*Supplied information*
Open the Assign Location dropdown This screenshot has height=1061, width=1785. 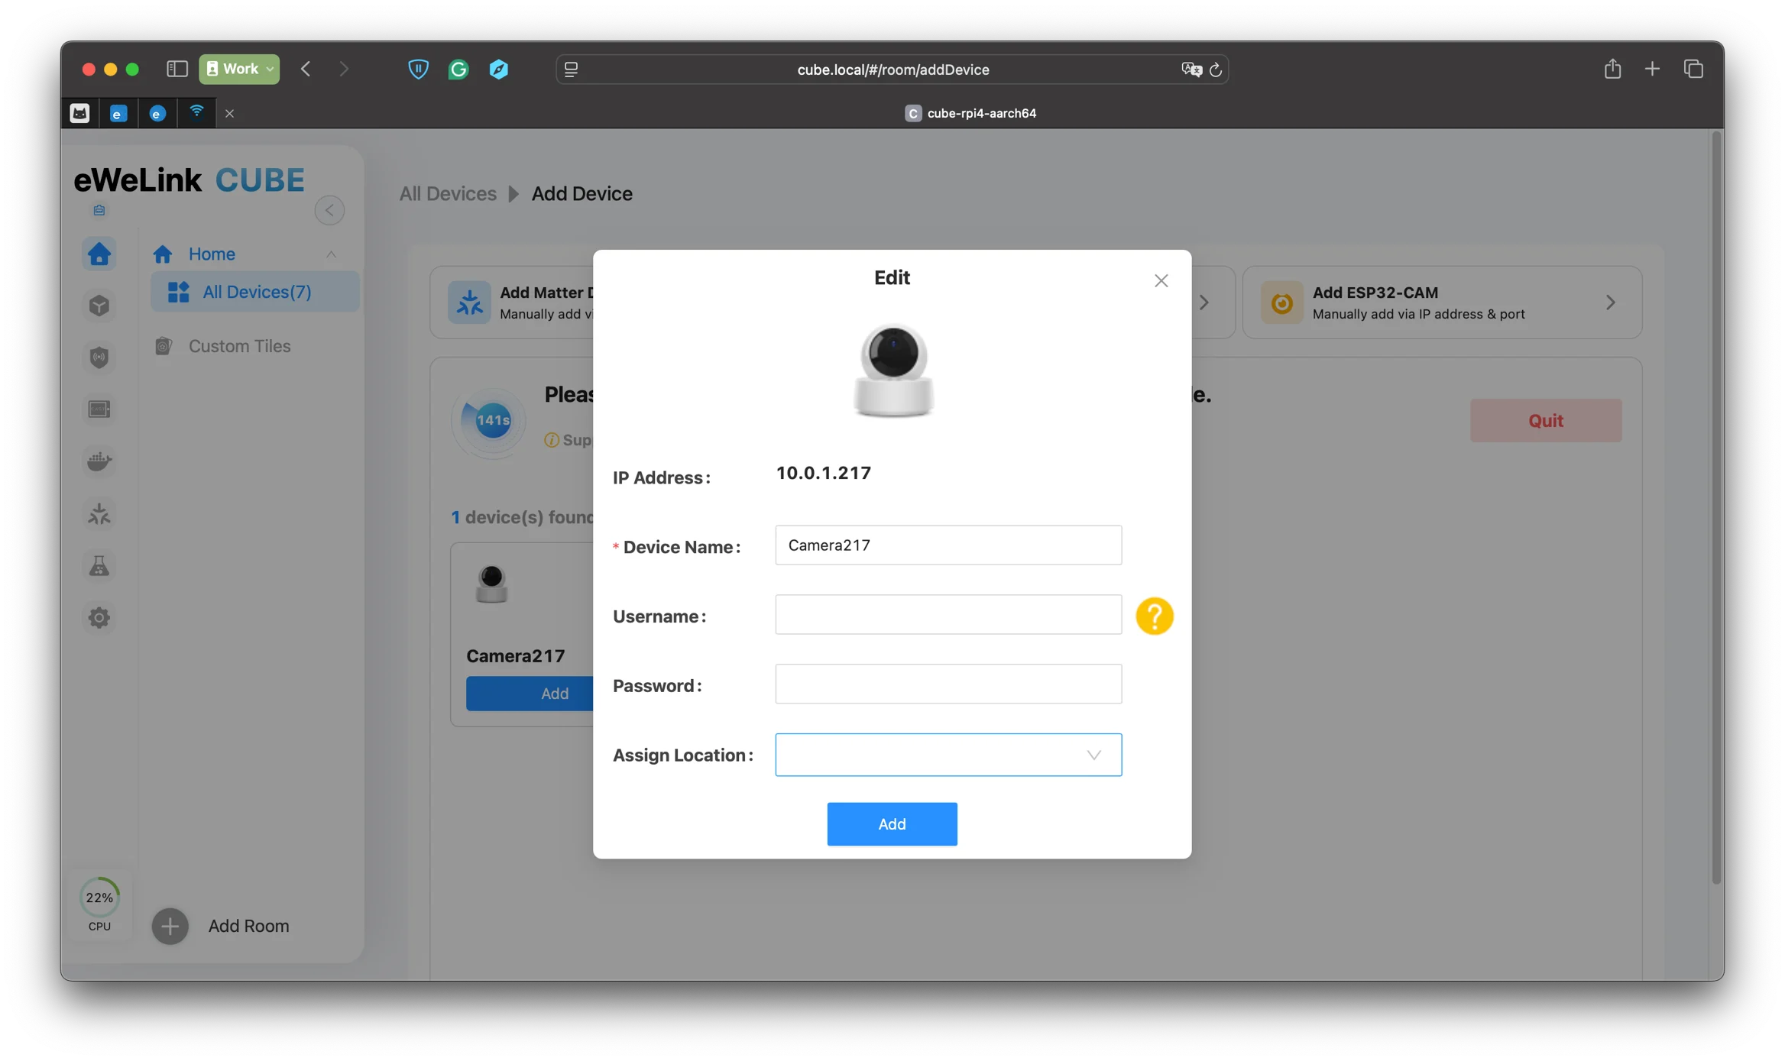pos(948,755)
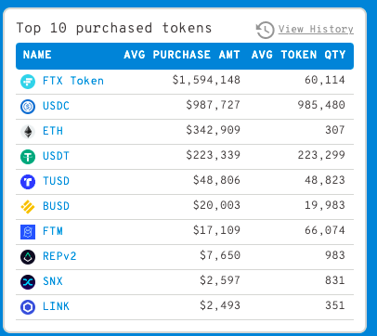Click the FTM Fantom icon
The height and width of the screenshot is (336, 377).
click(28, 232)
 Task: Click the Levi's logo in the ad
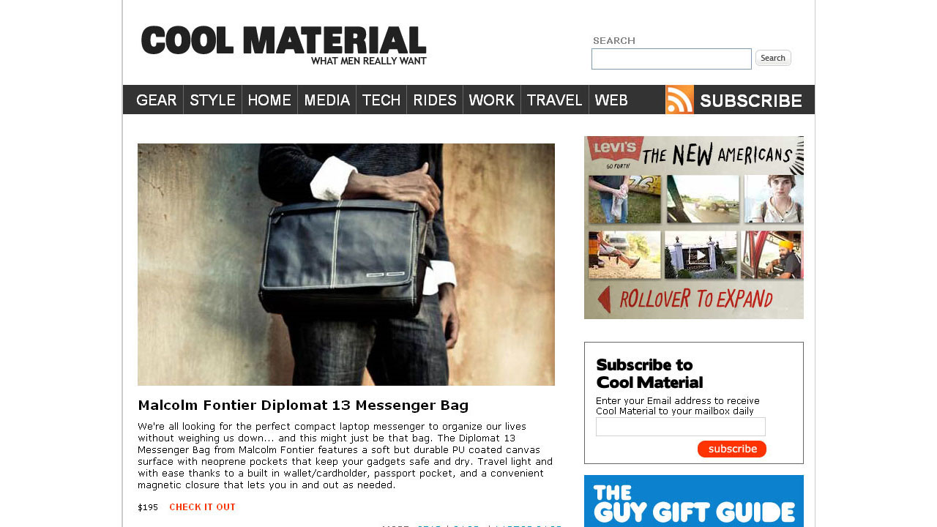pos(613,151)
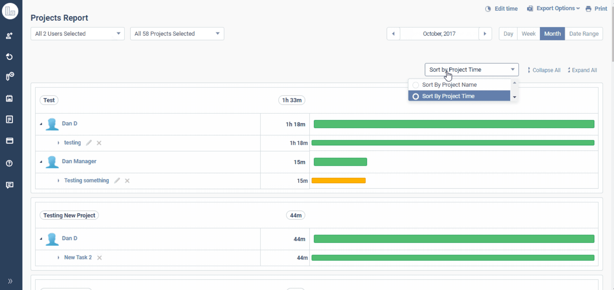Click the Edit time link

[x=502, y=9]
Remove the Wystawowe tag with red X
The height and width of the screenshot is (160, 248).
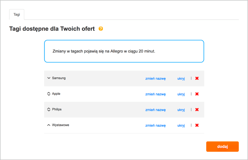pos(197,125)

*Task goal*
Reproduce the listing verbatim, starting at the line containing "Task: Click the Levi's logo in the ad" and continuing through the end of the listing. Leave the pictures out.

*Reply to the exercise*
 Task: Click the Levi's logo in the ad
pos(613,151)
Click the Edit time link

[x=502, y=9]
Remove the Wystawowe tag with red X
The height and width of the screenshot is (160, 248).
pos(197,125)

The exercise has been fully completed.